The γδ T cell response to bacteria is innate-like in nature, and also involves Vγ9+Vδ2+ T cells [67,99]. This compartment responds to both foreign (HMB-PP) and self (IPP) pAgs [97,145]. It is believed that the microbe-driven response of γδ T cells is germline encoded, as enrichment of pAg-reactive Vγ9+Vδ2+ T cells is present in the fetus during the second trimester [44]. This responsiveness is comparable to what is seen immediately after birth [146], indicating that microbial exposure is not necessary to elicit a response. These fetal cells express a public germline sequence seen in 50% of Vγ9+Vδ2+ T cells, and they are able to rapidly respond to pAg stimulation [44]. As was true with influenza-responsive Vγ9+Vδ2+ T cells, the majority of human studies concerning the γδ T cell responsiveness to microbes is accomplished in vitro, typically utilizing endogenous and/or exogenous pAgs. Because of this, the field is sorely lacking in age-specific data, especially when considering how microbial infections shape the γδTCR repertoire and effector functions across the lifespan.
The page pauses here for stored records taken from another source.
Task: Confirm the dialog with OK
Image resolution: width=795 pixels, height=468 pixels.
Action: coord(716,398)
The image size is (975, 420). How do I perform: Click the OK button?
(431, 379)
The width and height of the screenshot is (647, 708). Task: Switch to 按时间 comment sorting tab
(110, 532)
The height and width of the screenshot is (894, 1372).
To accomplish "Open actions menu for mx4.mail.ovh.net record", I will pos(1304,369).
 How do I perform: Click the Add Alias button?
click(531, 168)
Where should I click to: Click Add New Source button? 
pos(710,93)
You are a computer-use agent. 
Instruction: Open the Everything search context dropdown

3.3.5. Miscellaneous Chronic Infections

Chronic infections uniquely shape the immune system, and the interplay between age, coinfection, and disease is dynamic in nature. Not all chronic viral infections are created equally, and can be loosely sorted into three categories: latent, smoldering, and persistent [131]. γδ T cells have been implicated in the immune response to chronic viruses in each of these categories, and their functionality is contextual. For example, Vγ9+Vδ2+ T cells retain the ability to both kill and inhibit replication of cells infected with latent viruses like Epstein–Barr virus (EBV) and herpes simplex virus (HSV) [64,99,147]. As outlined above, HCMV is a smoldering chronic infection in which γδ T cells have a lasting effect that is age-dependent. γδ T cells have also been implicated in the immune response to human immunodeficiency virus (HIV), hepatitis B virus (HBV), and hepatitis C virus (HCV), all of which are persistent chronic viruses [71,79,147,148]. However, the functionality of γδ T cells in each of these instances is unique, and in some cases even conflicting [149]. With the exception of murine cytomegalovirus (MCMV), there is limited data reporting the effects of age on chronic viral immunity. One such study, which characterized γδ T cell inhibitory receptor signatures in HIV infection, identified a link between elevated inflammation and aviremic HIV that is exacerbated in aging individuals [150]. There is a general paucity of human studies investigating the γδ T cell response to chronic viruses, making it difficult to speculate about a pattern of γδ T cell effector functionality across chronic infections based on segment usage, but this should be an area for further research in γδ T cell biology.

4. Discussion

γδ T cells have been implicated in a multitude of other disease states, including the viruses West Nile and SARS-CoV-2 [151,152,153], parasitic infections including Plasmodium falciparum [154], and non-infectious diseases such as multiple sclerosis and arthritis [155,156,157]. Since no age-dependent γδ T cell responses are reported for these disease states, they fall outside the scope of this review. While models of immune functionality and aging in rodents are much more well-established, humans were the primary focus of this review because there is not a subset of γδ T cells in mice that are pAg-reactive and comparable to human Vγ9+Vδ2+ T cells [148]. A more complete understanding of the relationship between age and γδ T cell functionality in health and disease requires a deeper inter-species analysis that includes both γδ T cell-low (humans, mice) and γδ T cell-high (cattle, sheep, chickens, rabbits) species [16]. Until then, we have outlined clear age-dependent responses in γδ T cells, both in passive and reactive immunity. Additionally, we have highlighted gaps in the field that clearly indicate there is much left to explore concerning how age affects γδ T cells. To fully understand the complexity of the immune system across the lifespan, a clear understanding of this cell type is necessary.